Com a norma, especialistas acreditam que o governo tucano esteja estabelecendo uma “dupla porta” nos hospitais da rede pública, com uma espécie de “cota” que beneficiaria justamente uma fatia já privilegiada da população. Dizem também que, com a negociação direta entre OSS e convênios, o sistema público não teria nenhum tipo de ressarcimento e as organizações privadas, aparentemente sem fins lucrativos, teriam ganhos indefinidos.

Em declaração ao site Vi o Mundo, no dia 21 de dezembro de 2010, o presidente do SindSaúde (Sindicato dos Trabalhadores Públicos da Saúde), Benedito Augusto de Oliveira, chegou a classificar a mudança como “criminosa”. “Não há como regulamentar essa separação de leitos ou dizer a uma pessoa doente que ela ficou além da cota prevista pelo projeto. Isto é um crime. A proposta de privatização dos leitos antes que Alckmin assuma o governo demonstra o interesse econômico e político do projeto”, afirmou.

As OSS são entidades contratadas pela Secretaria de Saúde para gerenciar unidades de saúde com o intuito de tornar a administração mais ágil, sobretudo para a contratação de pessoal.

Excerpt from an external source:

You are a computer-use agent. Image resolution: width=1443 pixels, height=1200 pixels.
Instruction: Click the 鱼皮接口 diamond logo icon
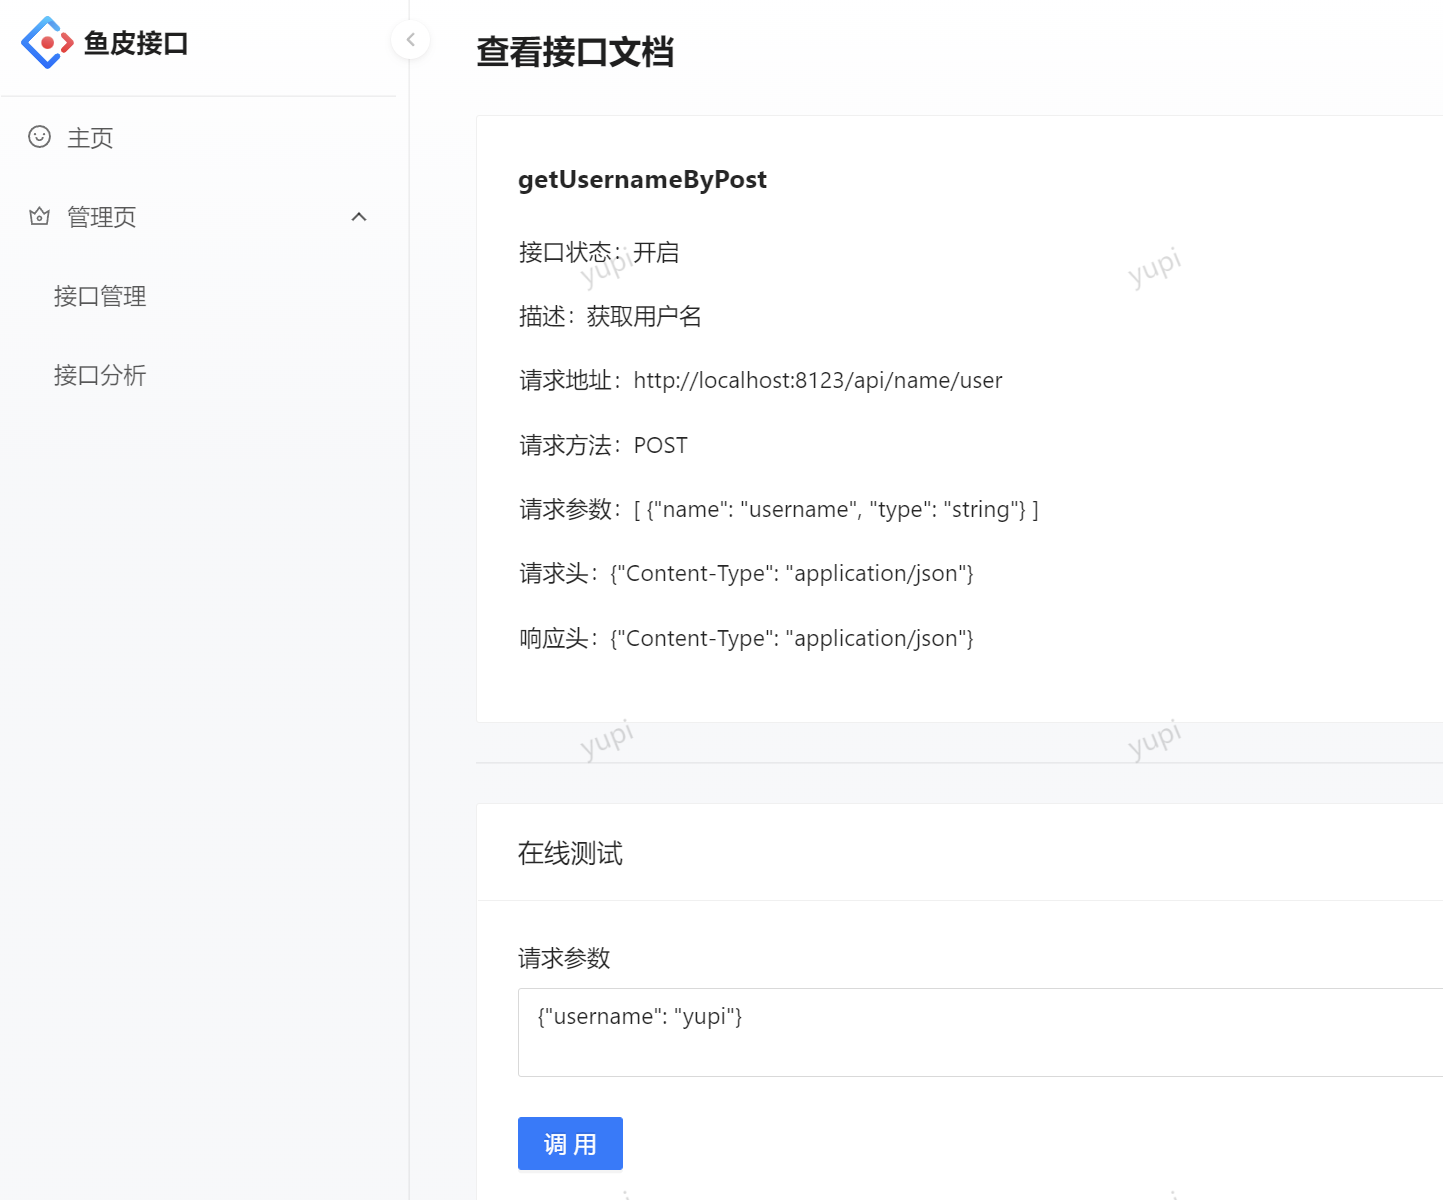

Segundo Paulo Eduardo Elias, professor da Faculdade de Medicina da Universidade de São Paulo (USP) e especialista em gestão de saúde, o sistema, como é hoje, permite que apenas 20% desses atendimentos sejam ressarcidos pelas empresas. O restante era contestado pelos planos, que alegavam, na maior parte dos casos, que os atendimentos desrespeitavam os trâmites burocráticos do próprio convênio.

Agora, os planos pagarão diretamente ao administrador do hospital por serviço prestado – e a Secretaria de Saúde deixa de bancar esses leitos. Segundo Elias, o lucro das OSS deve aumentar. O especialista explica que os valores da tabela para pagamento de prestação de serviços dos convênios são maiores do que as do setor público, de maneira que será necessária uma fiscalização intensa para que as OSS não deem preferência ao atendimento a pacientes conveniados.

“Não dá para você fazer a regulação desse processo: é quase impossível”, diz. Segundo o professor, no Hospital das Clínicas, os 3% de atendimentos por convênio correspondem a 21% da arrecadação da unidade.

Segundo dados da Secretaria de Saúde veiculados pelo jornal Folha de S.Paulo, um em cada cinco pacientes dos hospitais paulistas tem algum tipo de convênio médico. A situação é alarmante sobretudo em relação às unidades ultraespecializadas. Segundo o jornal, no Instituto do Câncer do Estado Octavio Frias de Oliveira, 18% dos pacientes possuem planos que não pagam pelo atendimento aos seus clientes.

Planos x Estado

Cristina Monteiro, médica de pronto socorro na região do Butantã, acredita que decisão do governo tenha sido acertada. Segundo ela, os maiores beneficiados com o sistema atual eram os próprios planos de saúde. Muitos dos clientes dessas empresas acabavam optando pelo atendimento do SUS em razão do inchaço e falta de abrangência da cobertura de seus planos, que acabavam se isentando de um gasto.

Assim, o sistema de saúde público acabava preenchendo as lacunas geradas pelos serviços privados. “Dependendo do lugar, você é atendido melhor no SUS do que pelos convênios,” afirma. Segundo ela, é uma briga antiga fazer os planos pagarem pelos serviços prestados pelo SUS. É uma maneira de cobrar que as empresas forneçam melhores serviços aos seus pacientes e deixem de se apoiar no sistema público.

* Publicado originalmente no site da revista Carta Capital.